Who's on the Mobile Security Job?
As smartphones of all platforms and sizes are becoming the business tools of choice, mobile encryption is rapidly making its way to the top of IT managers' agendas. Unfortunately, the old encryption technology models are not fitting the bill -- they are simply not designed for the mobile space. So where can you go from here? Try the cloud.
Enterprises are coming to realize that while their VPNs might be doing a fine job of controlling data, mobile devices have turned into a veritable wild west of security nightmares.
It was all well and good when the only thing they had to worry about was data being accessed by enterprise BlackBerry users. Its proprietary server infrastructure has always provided a welcome security blanket for email security. Today, however, almost every smartphone in use can be a business device.
And that's a problem that IT managers are not happy about.
Talking Outside the Security Box
You could just as easily see a worker download confidential email on an iPhone, Android or Windows device from any location -- more often than not over an unsecured WiFi network.
Lawyers, brokers and financial analysts could all be playing loose with data on their smartphones, sending and receiving all sorts of confidential information -- from client names and addresses to staff cuts or mergers. That same information can also make its way to other users and devices, where enterprise control is lost for good.
This is not an emerging issue that's been simmering slowly on the back burner. Over the last four quarters, growth numbers for the Android platform have outstripped the iPhone, according to recent industry reports from IDC and Morgan Stanley.
Adding to the challenge is the fact that Android applications can be downloaded from any location, rather than just a centrally managed app store. In addition, we have yet to see what will happen with Windows Phone 7.
All in all, IT managers need to resign themselves to the fact that every phone is potentially a business device and therefore a danger to security. Once they've acknowledged that, they can apply some creative thinking to the problem.
Playing By the Old Rules a Losing Game
The answer may seem simple: data encryption. But therein lies the problem. Current encryption technology models are simply not designed for the mobile space.
First of all, there is no platform standardization, which means applying the typical "one- size-fits-all" encryption approach used at the desktop level is not an option. Simply put, the job of issuing and managing digital certificates for multiple platforms used in multiple locations is a logistical impossibility.
Some IT managers have attempted to apply lockdown measures on the mobile inventory they know about -- but that will barely scratch the surface of where and when information is exchanged. They can't apply the rules if the information makes its way out of their purview, which it often does.
On the other end of the communications trail, recipients can't receive and open encrypted emails without considerable inconvenience. In many cases, they have to contact their office and acquire a digital certificate, which is both inefficient and more complex than it needs to be.

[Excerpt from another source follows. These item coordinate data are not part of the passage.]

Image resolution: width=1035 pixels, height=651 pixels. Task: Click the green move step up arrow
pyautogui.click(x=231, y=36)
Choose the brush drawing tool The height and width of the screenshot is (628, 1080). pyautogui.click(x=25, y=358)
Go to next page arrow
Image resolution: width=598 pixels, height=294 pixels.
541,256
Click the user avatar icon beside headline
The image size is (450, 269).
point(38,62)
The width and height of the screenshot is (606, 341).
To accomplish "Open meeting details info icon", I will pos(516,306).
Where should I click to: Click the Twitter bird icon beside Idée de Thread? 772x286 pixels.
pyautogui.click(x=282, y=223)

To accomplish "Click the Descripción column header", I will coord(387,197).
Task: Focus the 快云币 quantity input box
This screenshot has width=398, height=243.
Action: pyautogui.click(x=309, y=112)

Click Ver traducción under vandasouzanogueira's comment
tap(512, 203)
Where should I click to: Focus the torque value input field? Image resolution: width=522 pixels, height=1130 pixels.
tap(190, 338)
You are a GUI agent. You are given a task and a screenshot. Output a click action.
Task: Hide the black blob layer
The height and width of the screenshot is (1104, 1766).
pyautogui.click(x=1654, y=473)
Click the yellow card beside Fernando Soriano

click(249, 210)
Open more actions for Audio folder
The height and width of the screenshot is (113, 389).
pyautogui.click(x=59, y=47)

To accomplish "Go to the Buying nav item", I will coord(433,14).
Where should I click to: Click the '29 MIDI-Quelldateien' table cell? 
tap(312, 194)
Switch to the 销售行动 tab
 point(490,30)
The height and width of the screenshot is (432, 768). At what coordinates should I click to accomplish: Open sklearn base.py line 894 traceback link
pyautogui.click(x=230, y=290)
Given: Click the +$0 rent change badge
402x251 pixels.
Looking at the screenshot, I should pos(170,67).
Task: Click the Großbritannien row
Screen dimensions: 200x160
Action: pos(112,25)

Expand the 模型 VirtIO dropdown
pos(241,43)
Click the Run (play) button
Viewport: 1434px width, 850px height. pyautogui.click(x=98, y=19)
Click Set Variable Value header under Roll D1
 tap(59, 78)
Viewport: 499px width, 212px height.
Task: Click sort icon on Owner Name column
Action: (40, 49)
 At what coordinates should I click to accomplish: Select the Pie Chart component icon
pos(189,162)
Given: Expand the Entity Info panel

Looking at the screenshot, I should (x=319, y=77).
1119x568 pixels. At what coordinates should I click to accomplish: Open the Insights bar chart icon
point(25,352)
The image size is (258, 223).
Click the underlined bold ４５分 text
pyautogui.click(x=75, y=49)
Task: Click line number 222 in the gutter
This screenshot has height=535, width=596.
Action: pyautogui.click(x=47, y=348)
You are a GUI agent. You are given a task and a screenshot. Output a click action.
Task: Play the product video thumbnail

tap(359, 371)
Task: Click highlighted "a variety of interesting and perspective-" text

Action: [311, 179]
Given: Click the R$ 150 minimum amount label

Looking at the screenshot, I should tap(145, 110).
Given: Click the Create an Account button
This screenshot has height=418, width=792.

In the event of a security breach, managers may turn to wiping devices. This is hardly a sustainable option, given the vast numbers of workers who conduct their day-to-day business chores at client sites, in airports and coffee shops, or at home. Closing the enterprise communications doors will simply grind productivity to a halt.
The New Playing Field
Mobile encryption demands an entirely new approach that "decouples" the device dependencies from the process. What that means is looking at the infrastructure and workflows that support encryption and establishing a secure gateway for accessing and disseminating data. This can easily be accomplished in the cloud.
A secure cloud approach allows enterprises to apply encryption rules to incoming and outgoing data automatically at the source. They simply move applications and data to the cloud, secure the information there, and allow people to access it without downloading it. This is simply an extension of the lock-and-key approach that has been used extensively in more traditional enterprise settings.
With a central management model that fully protects data at all times under predefined business rules, mobile device users can send and receive encrypted messages easily and securely from any device and location. Data remains encrypted while in motion or at rest, and is never stored on devices. At no time can unauthorized users read the data.
The processes required to use such a system on a day-to-day basis are simple enough: Users can download the encryption application from their mobile platform provider and simply open it when they want to compose secure emails, including attachments.
Receiving encrypted emails is equally easy: The phone displays an alert that there is an encrypted email, and the user simply opens the application to read it. Once that information is read, it goes back to its encrypted state until it is needed again.
There is no question that data encryption for mobile devices is in its early stages. Yet recent conversations with enterprises and developers indicate that it is rapidly becoming a No. 1 priority, as Androids and iPhones are infiltrating the mobile workforce at a staggering rate.
One financial services company that is seeking a mobile security solution, for example, recently reported it had to address encryption needs for up to 800 Android users.
Given the inherent complexities and risks associated with multi-platform device management, a central server/cloud approach makes sense, since policies can be automatically enforced, and users can pick up, login and decrypt messages regardless of their location.
This centralized model brings with it the ability to audit and report communications activities. Email encryption just happens to be one of the first security applications to go this route.
While email encryption may represent only one part of the entire mobile security picture, it addresses one of the largest threats to enterprise security. It is only a matter of time before the same model will can be applied to voice, SMS and instant messaging.
With the right infrastructure and workflow and the right back-end identity management and credential platform, mobile security is manageable. Getting there is a matter of knowing how to simplify the complexities of the whole equation, and taking control in way that makes sense.